Final Huddle: UC Beats SMU 29-27 in Sloppy Road Outing
CINCINNATI — The forgotten phase took center stage in Cincinnati's (6-1, 3-0) 29-27 win over the SMU Mustangs (3-4, 1-2).
Ryan Coe set a program record with five field goals on a day when the UC offense went 0-for-5 scoring TDs in the red zone. Luckily, Ivan Pace Jr. (team-high nine tackles, 1.5 sacks, 1.5 TFLs, one pass break up) and the defense made enough plays to help Cincinnati win its 19th-straight AAC game.
Here's the Final Huddle on a fourth-consecutive victory over SMU and the program victory record for Luke Fickell.
Clutch Coe, Monster Mason
Coe was a big storyline this offseason after UC finished bottom-three nationally in FG percentage last season. All UC kickers made nine total FGs last season—Coe went 5-of-6 on Saturday, including two makes from 44 yards and a season-long 52-yarder.
It is the new high mark in UC history after ten separate instances where a Bearcat made four field goals in a game, the last happening in 2015.
It was the nice yin to a yanging UC offense that struggled to pass the ball and, as mentioned, failed to score a TD on all five trips to the red zone. Cincinnati had been very fortunate over the past 14 months not to have a game swing on the foot of a kicker.
That time finally struck, and they had the perfect man for the job in the Delaware transfer. It's another instance where a key transfer is playing a direct role in Bearcat wins and losses.
Punter Mason Fletcher had a historic day himself, blasting the longest punt of the college football season and program history 84 yards in the first half. It ended up rolling in for a touchback, but Fletcher averaged 65 yards on three punts and put the other two inside the SMU 20.
Penalty Party
The lingering issue from this season just won't seem to end. The Bearcats played another sloppy game discipline-wise in Texas. UC set season-highs in penalties (14) and yards (127) against SMU. Offensively, it had to be maddening for Bearcats fans watching the team commit six false starts and constantly get behind the chains on offense.
Defensively, there were 10 penalties alone on that side of the ball, but only seven got accepted. Diving deeper they had five personal foul/roughing the passer penalties, a couple of pass interference calls, and a running into the kicker that fortunately didn't give SMU a first down.
The 14 penalties weren't enough to end an 18-game conference winning streak, but another showing like that against UCF's run game next week or Tulane's defense to close the year isn't something to mess with.
It's hard for this situation to get much worse seven games into the season.
Cincinnati entered the game 128th nationally in penalty yards per game (79.86) and will likely move below Alabama after the sloppiness in Dallas.

- [Extracted entries]
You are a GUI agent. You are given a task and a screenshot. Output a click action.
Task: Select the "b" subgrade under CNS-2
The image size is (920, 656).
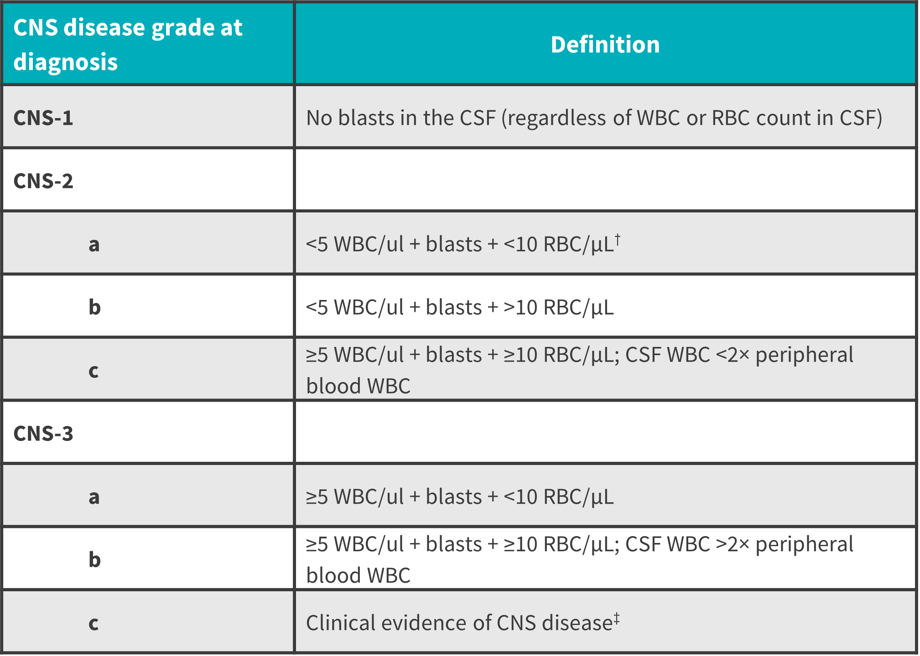coord(94,307)
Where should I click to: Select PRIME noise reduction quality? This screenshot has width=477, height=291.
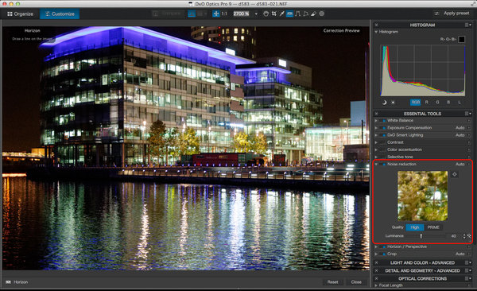click(x=433, y=227)
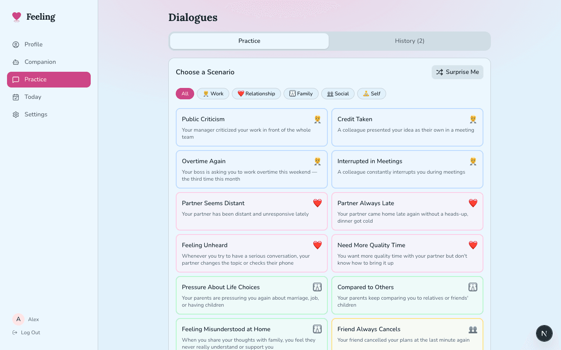Image resolution: width=561 pixels, height=350 pixels.
Task: Filter scenarios by Family
Action: [301, 94]
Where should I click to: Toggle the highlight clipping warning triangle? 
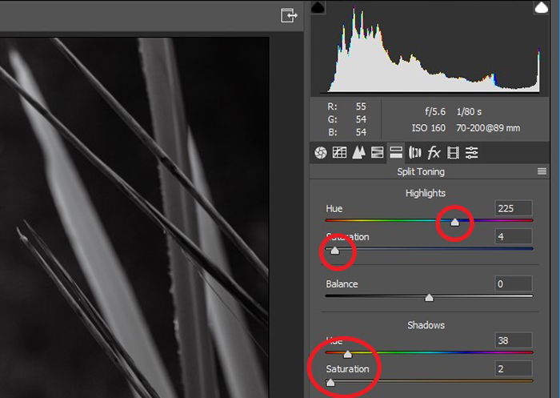point(541,7)
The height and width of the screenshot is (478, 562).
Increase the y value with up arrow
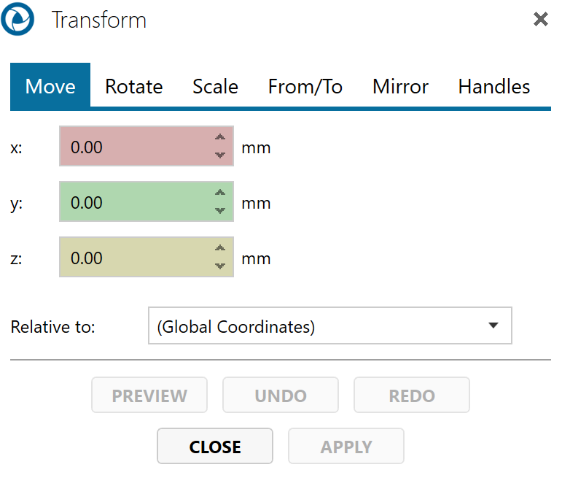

- [The problem] From the football game recap, list every kind of penalty it names. The records have nothing to do with the text.

- [Exercise result]
- False starts
- Personal foul/roughing the passer
- Pass interference
- Running into the kicker